Captured after reading the news.
The ChromeBook is a great concept. All it needs is applications. Apple is moving to cloud storage for iTunes and eventually other things. Google will make cloud applications better over time. The benefit of cloud storage for applications is that they all can be updated without the users even having to bother with it. People will have the latest versions all of the time. Viruses shouldn't be a problem with cloud based software. ChromeBooks will probably move to the Nexus 7 model whereby the devices are cheaper because the prices of applications and other services will become the profit center. I wouldn't be surprised if Apple eventually incorporates that model into it's marketing system. If ChromeBooks do get to the point of being very popular Apple will have to compete in the hardware department price arena. The software might become Apple's profit center.
Captured after reading the news.
That's even on the same page. And this is on the next:
The ChromeBook is a great concept. All it needs is applications. Apple is moving to cloud storage for iTunes and eventually other things. Google will make cloud applications better over time. The benefit of cloud storage for applications is that they all can be updated without the users even having to bother with it. People will have the latest versions all of the time. Viruses shouldn't be a problem with cloud based software.
ChromeBooks will probably move to the Nexus 7 model whereby the devices are cheaper because the prices of applications and other services will become the profit center. I wouldn't be surprised if Apple eventually incorporates that model into it's marketing system. If ChromeBooks do get to the point of being very popular Apple will have to compete in the hardware department price arena. The software might become Apple's profit center.
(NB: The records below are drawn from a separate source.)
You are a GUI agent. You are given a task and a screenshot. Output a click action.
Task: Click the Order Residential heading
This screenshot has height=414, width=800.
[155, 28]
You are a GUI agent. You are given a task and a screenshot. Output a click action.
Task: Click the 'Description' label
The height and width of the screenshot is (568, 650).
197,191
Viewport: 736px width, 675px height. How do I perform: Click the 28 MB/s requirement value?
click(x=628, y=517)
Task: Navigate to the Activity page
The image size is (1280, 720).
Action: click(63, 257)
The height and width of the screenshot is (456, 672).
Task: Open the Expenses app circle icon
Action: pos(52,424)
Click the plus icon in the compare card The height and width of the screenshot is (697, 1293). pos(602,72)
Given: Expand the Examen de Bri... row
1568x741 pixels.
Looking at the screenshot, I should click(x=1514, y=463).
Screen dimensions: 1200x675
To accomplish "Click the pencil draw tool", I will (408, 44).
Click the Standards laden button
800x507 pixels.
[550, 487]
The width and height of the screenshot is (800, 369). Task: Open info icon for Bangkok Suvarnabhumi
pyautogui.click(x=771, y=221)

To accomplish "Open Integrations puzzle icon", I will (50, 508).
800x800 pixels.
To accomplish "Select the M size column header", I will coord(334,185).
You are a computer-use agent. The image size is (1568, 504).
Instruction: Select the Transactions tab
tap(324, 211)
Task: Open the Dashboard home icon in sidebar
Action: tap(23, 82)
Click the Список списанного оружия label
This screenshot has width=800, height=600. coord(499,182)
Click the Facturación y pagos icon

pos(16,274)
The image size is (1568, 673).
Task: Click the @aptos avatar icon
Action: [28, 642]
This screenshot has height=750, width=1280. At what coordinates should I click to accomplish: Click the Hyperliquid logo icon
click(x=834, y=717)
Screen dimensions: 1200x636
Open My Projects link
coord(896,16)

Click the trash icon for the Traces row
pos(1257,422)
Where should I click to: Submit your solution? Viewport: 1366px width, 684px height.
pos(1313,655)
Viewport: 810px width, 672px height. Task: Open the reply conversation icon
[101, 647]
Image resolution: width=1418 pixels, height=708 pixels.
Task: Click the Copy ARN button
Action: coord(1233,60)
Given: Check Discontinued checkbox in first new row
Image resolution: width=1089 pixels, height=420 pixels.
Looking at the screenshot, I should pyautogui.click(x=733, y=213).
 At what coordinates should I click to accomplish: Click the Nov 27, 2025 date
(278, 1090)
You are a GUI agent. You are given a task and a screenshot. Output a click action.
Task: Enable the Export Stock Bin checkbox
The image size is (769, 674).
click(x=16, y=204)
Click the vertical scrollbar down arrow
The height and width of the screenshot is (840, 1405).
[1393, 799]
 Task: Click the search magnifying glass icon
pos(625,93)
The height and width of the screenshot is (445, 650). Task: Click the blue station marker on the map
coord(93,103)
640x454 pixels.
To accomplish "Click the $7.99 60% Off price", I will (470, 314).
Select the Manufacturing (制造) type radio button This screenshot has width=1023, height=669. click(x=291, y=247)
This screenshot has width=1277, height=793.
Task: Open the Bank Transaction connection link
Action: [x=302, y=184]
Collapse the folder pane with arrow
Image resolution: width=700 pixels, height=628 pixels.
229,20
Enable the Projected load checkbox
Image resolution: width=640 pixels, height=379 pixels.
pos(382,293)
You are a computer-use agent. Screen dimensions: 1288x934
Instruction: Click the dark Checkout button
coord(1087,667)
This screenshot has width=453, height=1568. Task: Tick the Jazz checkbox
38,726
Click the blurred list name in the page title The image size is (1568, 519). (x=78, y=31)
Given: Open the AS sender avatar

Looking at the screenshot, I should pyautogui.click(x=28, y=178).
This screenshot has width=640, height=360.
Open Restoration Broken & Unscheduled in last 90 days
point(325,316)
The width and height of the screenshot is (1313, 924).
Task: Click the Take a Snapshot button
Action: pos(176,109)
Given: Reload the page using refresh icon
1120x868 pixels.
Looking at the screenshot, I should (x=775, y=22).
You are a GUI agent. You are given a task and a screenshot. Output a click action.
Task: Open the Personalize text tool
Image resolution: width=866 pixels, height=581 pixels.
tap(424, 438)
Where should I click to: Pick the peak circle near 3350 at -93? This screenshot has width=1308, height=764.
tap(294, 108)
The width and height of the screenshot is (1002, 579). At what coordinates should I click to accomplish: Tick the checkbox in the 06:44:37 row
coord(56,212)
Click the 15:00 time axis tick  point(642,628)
It's a lousy product. There's no way you can create high-end applications for it since you can't actually write native code for it. All it does is run Web Apps inside a browser based OS. It's only good for basic tasks like e-mail, browsing, social interaction or creating basic documents. You can't do anything requiring graphical power (photo or video editing, illustration or even games). It would be useless for web developers since you don't have a way to check your website on multiple browsers for compatibility. You can't code or develop software on it since you're never going to see a Web App compiler (well, they could off-load the compiling to a third party but what programmer is going to trust their code to someone else to compile?).
And when you try and rape people $1,300 for a high-end version it's downright stupid. High-end hardware that lacks the software to do any high-end work.
Bottom line: great for simple tasks, useless for real work.
The benefit of cloud storage for applications is that they all can be updated without the users even having to bother with it. People will have the latest versions all of the time.
And what if we don't like the update? This sounds great in theory but in practice I feel it will not be as great.